All’estero sta succedendo nella scena punk, rock e pop. In Italia, al contrario, esiste solo la scena pop e se hai Spotify (quello gratis), l’unica pubblicità promozionale che passa è quella delle Top Hits. «Prendi ad esempio EQUAL di Spotify: è una stronzata. Può servire, ma se il problema è sistemico cambia veramente poco. Ormai nessun artista è estraneo alle dinamiche dell’industria musicale». Parlare di crescita in termini numerici, effettivamente, è una barbarie. Vipra me lo ricorda. «È in crescita solo perché fa i soldi, come le banche. I soldi li prende solo l’uno per cento di chi fa musica in Italia. Tutte quelle figure professionali che ruotano intorno ad un pupazzo che sta sul palco sono sottopagate, pur rappresentando la vastità del comparto musicale. Si dovrebbe parlare apertamente e con trasparenza di come vengano distribuiti questi soldi. Questo vuol dire escludere tutto un panorama artistico italiano che potrebbe essere molto più variegato, vitale e incline alla sperimentazione. Invece abbiamo sempre la stessa cazzo di musica. Non intendo dire che i Rathauz siano meglio di Mengoni, ma è veramente assurdo che i primi abbiano una piccola rappresentazione perché qualcuno voglia dare più valore o luce a tutto il resto. Non lo vogliono nemmeno gli artisti, ma chiaramente si sviluppa un sistema di competizione alla Masterchef, che è veramente tossico».
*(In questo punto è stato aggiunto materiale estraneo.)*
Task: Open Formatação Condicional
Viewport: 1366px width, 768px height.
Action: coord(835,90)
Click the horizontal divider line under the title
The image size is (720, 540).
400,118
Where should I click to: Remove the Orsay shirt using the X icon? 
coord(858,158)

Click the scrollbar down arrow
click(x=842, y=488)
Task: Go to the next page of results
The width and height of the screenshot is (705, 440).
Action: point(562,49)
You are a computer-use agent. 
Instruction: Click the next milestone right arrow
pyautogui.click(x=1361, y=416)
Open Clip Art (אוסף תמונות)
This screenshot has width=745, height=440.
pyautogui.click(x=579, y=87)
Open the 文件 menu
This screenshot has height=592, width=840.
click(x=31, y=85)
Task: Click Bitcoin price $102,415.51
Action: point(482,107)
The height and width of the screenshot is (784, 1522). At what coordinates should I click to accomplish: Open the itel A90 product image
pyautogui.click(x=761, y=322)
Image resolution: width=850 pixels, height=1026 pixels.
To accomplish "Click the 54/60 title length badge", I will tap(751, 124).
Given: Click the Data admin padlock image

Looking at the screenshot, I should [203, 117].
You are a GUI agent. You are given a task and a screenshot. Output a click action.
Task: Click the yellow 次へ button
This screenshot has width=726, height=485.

Vipra non riesco proprio ad immaginarmelo in un calderone social, che ti mangia vivo e poi sputa le tue ossa. La cultura digitale e la “fan culture”, per intenderci, sono un’arma a doppio taglio. «Spero di tenere sempre una dimensione umana con chi mi segue – mi dice – Credo che saper ascoltare, soprattutto, sia importante. Dall’altra parte mi capitano delle situazioni in cui non mi conoscono, non sanno nemmeno chi sia nel privato e finiscano per manifestare un odio che io non riserverei nemmeno al mio peggior nemico. Mi mandano vocali, foto e ciò che noto è che spesso si tratta di ragazzini. Tempo fa avevo risposto ad uno di loro, chiedendogli: “Perché vuoi ferirmi? Non mi conosci ed è molto improbabile che questo accada”. Sai come mi ha risposto? Con altrettanti insulti. Non rispondeva in maniera costruttiva, non cercava nemmeno di mettermi da parte del torto con la logica. Voleva causare in me una reazione di qualsiasi tipo. Internet e i social sono configurati per questo genere di interazioni. Gli algoritmi non sono fatti per confrontarsi, ma per insultarsi e rimanere della propria idea. È la becera monetizzazione delle interazioni umane». Si ferma un attimo, poi aggiunge: «Musica dal Morto è una reazione calda, compressa, coerente e coesa a tutto questo. Ai numeri, all’essere merce di scambio, ad essere solo un’immagine fatta di pixel sul World Wide Web».